La oración es el corazón de la vida de la Comunidad de Sant’Egidio, su primera “obra”. Cuando termina el día todas las Comunidades, tanto si son grandes como si son pequeñas, se reúnen alrededor del Señor para escuchar su Palabra y dirigirse a Él en su invocación. Los discípulos no pueden sino estar a los pies de Jesús, como María de Betania, para elegir la “mejor parte” (Lc 10,42) y aprender de Él sus mismos sentimientos (cfr. Flp 2,5).

Siempre que la Comunidad vuelve al Señor, hace suya la súplica del discípulo anónimo: “¡Señor, enséñanos a orar” (Lc 11,1). Y Jesús, maestro de oración, continúa contestando: “Cuando oréis, decid: Abbá, Padre”.

Cuando oramos, aunque lo hagamos dentro de nuestro corazón, nunca estamos aislados ni somos huérfanos, porque somos en todo momento miembros de la familia del Señor. En la oración común se ve claramente, además del misterio de la filiación, el de la fraternidad.

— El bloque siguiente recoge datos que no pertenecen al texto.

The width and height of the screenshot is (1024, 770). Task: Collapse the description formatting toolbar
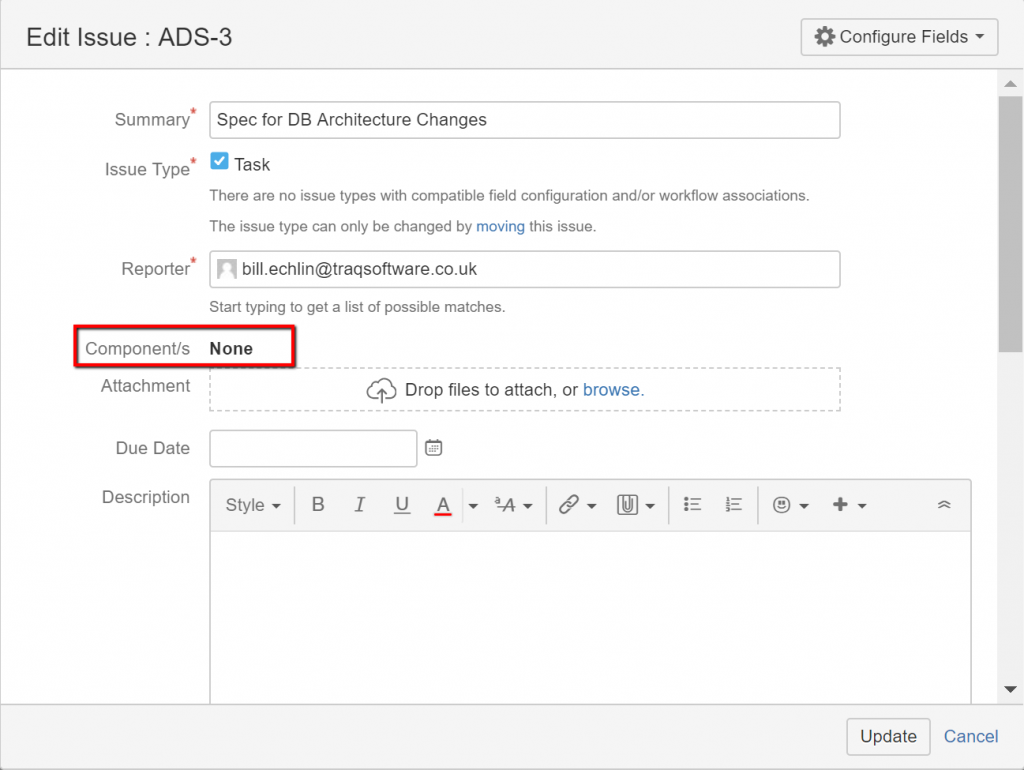944,504
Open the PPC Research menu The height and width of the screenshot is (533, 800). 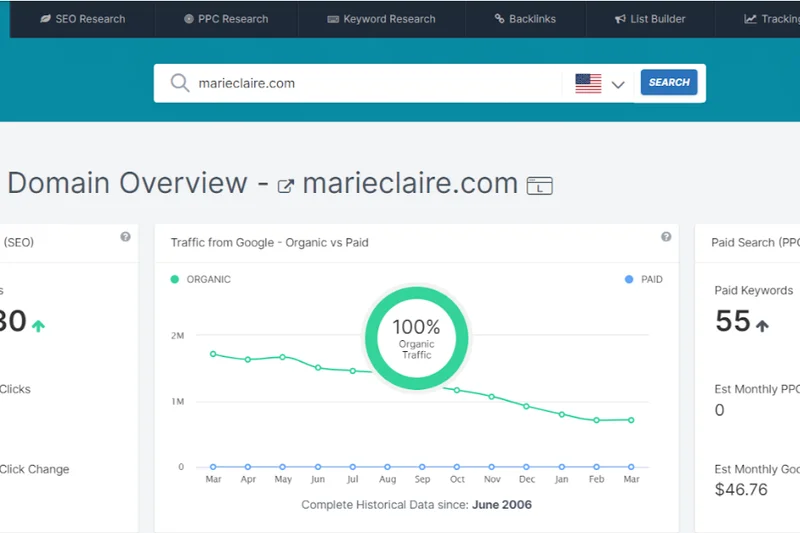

Las Comunidades de Sant'Egidio que hay por el mundo se reúnen en los distintos lugares que destinan a la oración y presentan al Señor las esperanzas y los dolores de los hombres y mujeres “vejados y abatidos” de los que habla el Evangelio (Mt 9,37). En aquella gente de entonces se incluyen los habitantes de las ciudades contemporáneas, los pobres que son marginados de la vida, todos aquellos que esperan que alguien les contrate (cfr. Mt 20).

La oración común recoge el grito, la aspiración, el deseo de paz, de curación, de sentido de la vida y de salvación que hay en los hombres y las mujeres de este mundo. La oración nunca es vacía. Sube incesante al Señor para que el llanto se transforme en alegría, la desesperación en felicidad, la angustia en esperanza y la soledad en comunión. Y para que el Reino de Dios llegue pronto a los hombres.